─── Entries supplied
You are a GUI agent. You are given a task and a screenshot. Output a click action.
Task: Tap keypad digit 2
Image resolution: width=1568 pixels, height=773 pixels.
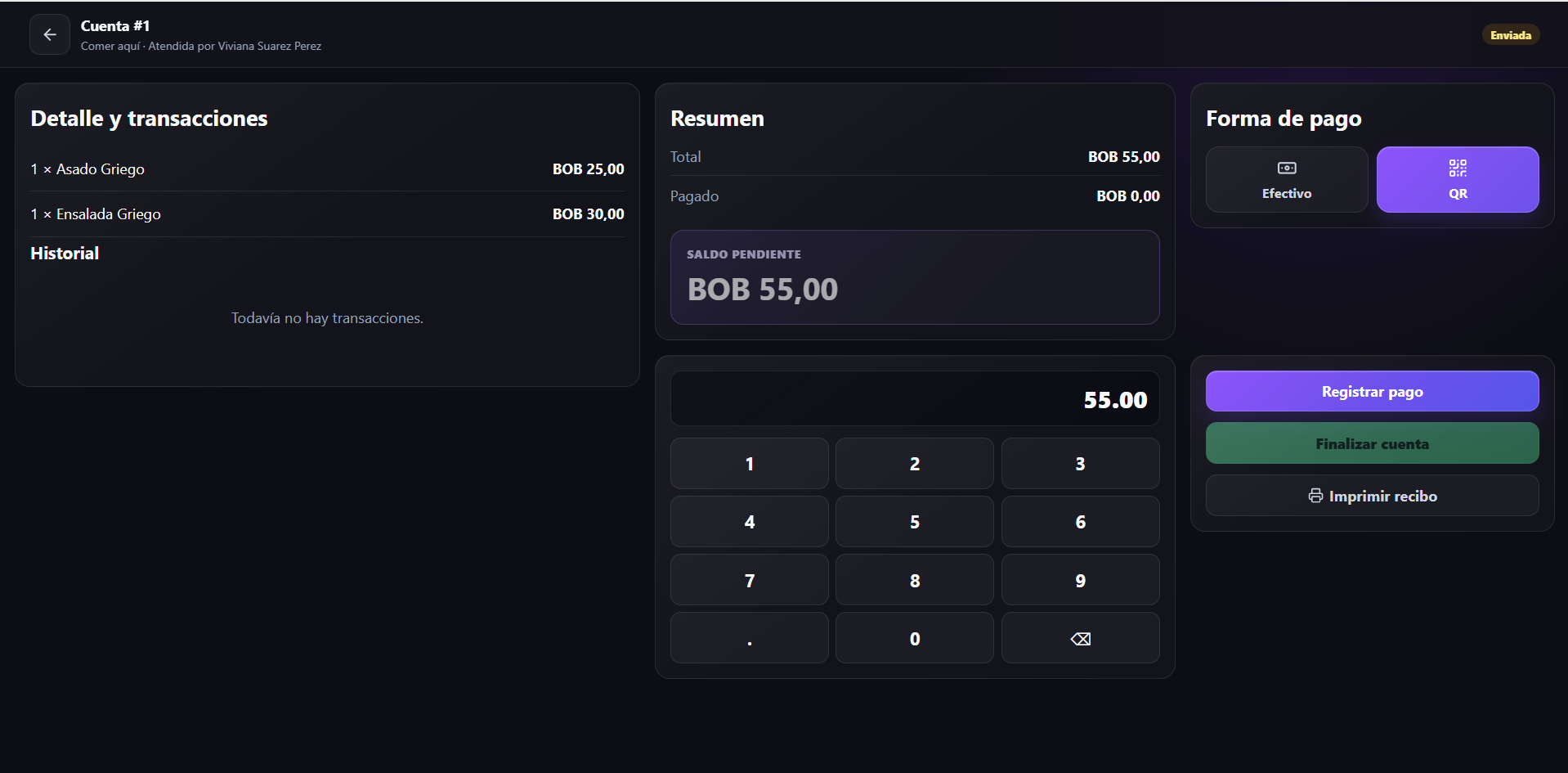915,464
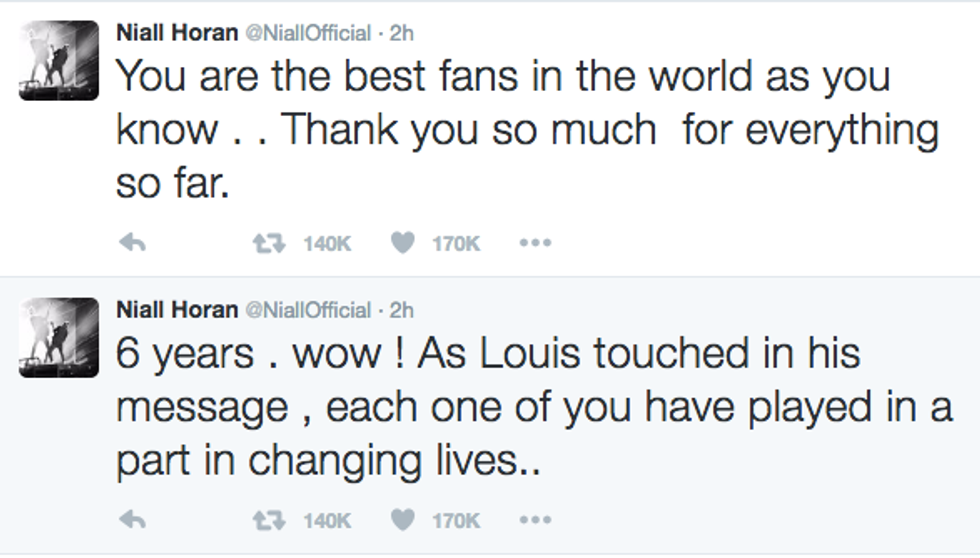Viewport: 980px width, 558px height.
Task: Open the Niall Horan name link in the second tweet
Action: click(x=177, y=310)
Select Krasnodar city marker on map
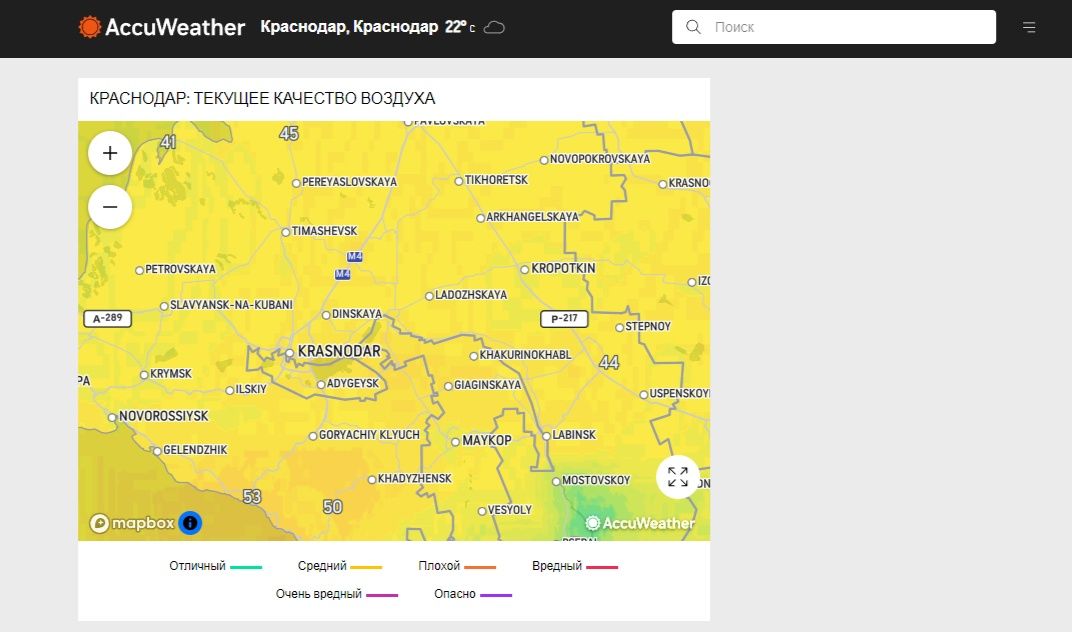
──────
Problem statement: Apart from the images, the entries above must be returned without alteration.

Task answer:
You are a GUI agent. You are given a task and a screenshot. Output a click action.
Task: Tap keypad digit 2
Image resolution: width=1568 pixels, height=773 pixels.
915,464
Viewport: 980px width, 558px height.
Task: Open the Niall Horan name link in the second tweet
Action: click(x=177, y=310)
Select Krasnodar city marker on map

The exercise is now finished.